▶ Input for this task:
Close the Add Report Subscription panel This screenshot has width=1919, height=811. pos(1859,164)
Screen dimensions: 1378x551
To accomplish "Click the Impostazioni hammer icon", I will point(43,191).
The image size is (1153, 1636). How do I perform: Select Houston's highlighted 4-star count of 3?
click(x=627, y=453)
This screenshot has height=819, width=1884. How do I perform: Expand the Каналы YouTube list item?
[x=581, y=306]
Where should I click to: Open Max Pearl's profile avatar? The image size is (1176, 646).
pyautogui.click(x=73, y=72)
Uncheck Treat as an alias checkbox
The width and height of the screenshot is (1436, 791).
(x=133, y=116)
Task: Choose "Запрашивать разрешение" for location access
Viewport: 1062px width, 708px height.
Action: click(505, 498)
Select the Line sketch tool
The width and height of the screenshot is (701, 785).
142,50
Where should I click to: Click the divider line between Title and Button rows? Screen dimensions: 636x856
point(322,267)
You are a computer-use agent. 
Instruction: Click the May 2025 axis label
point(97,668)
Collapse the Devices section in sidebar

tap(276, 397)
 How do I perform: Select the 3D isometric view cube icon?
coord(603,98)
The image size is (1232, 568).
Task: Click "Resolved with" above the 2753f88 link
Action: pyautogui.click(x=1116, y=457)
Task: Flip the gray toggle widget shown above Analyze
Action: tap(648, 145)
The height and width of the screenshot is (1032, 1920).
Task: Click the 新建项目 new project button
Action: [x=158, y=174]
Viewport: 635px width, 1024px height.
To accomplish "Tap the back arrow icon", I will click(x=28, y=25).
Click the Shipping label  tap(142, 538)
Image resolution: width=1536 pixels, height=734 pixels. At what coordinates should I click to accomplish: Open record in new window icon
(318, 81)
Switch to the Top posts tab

▶ Task prompt: For this exercise, give the entries above again with no difference at all.

▶ Solved problem:
Close the Add Report Subscription panel This screenshot has width=1919, height=811. pos(1859,164)
Screen dimensions: 1378x551
To accomplish "Click the Impostazioni hammer icon", I will point(43,191).
The image size is (1153, 1636). How do I perform: Select Houston's highlighted 4-star count of 3?
click(x=627, y=453)
This screenshot has height=819, width=1884. How do I perform: Expand the Каналы YouTube list item?
[x=581, y=306]
Where should I click to: Open Max Pearl's profile avatar? The image size is (1176, 646).
pyautogui.click(x=73, y=72)
Uncheck Treat as an alias checkbox
The width and height of the screenshot is (1436, 791).
(x=133, y=116)
Task: Choose "Запрашивать разрешение" for location access
Viewport: 1062px width, 708px height.
Action: click(505, 498)
Select the Line sketch tool
The width and height of the screenshot is (701, 785).
142,50
Where should I click to: Click the divider line between Title and Button rows? Screen dimensions: 636x856
point(322,267)
You are a computer-use agent. 
Instruction: Click the May 2025 axis label
point(97,668)
Collapse the Devices section in sidebar

tap(276, 397)
 How do I perform: Select the 3D isometric view cube icon?
coord(603,98)
The image size is (1232, 568).
Task: Click "Resolved with" above the 2753f88 link
Action: pyautogui.click(x=1116, y=457)
Task: Flip the gray toggle widget shown above Analyze
Action: tap(648, 145)
The height and width of the screenshot is (1032, 1920).
Task: Click the 新建项目 new project button
Action: [x=158, y=174]
Viewport: 635px width, 1024px height.
To accomplish "Tap the back arrow icon", I will click(x=28, y=25).
Click the Shipping label  tap(142, 538)
Image resolution: width=1536 pixels, height=734 pixels. At what coordinates should I click to accomplish: Open record in new window icon
(318, 81)
Switch to the Top posts tab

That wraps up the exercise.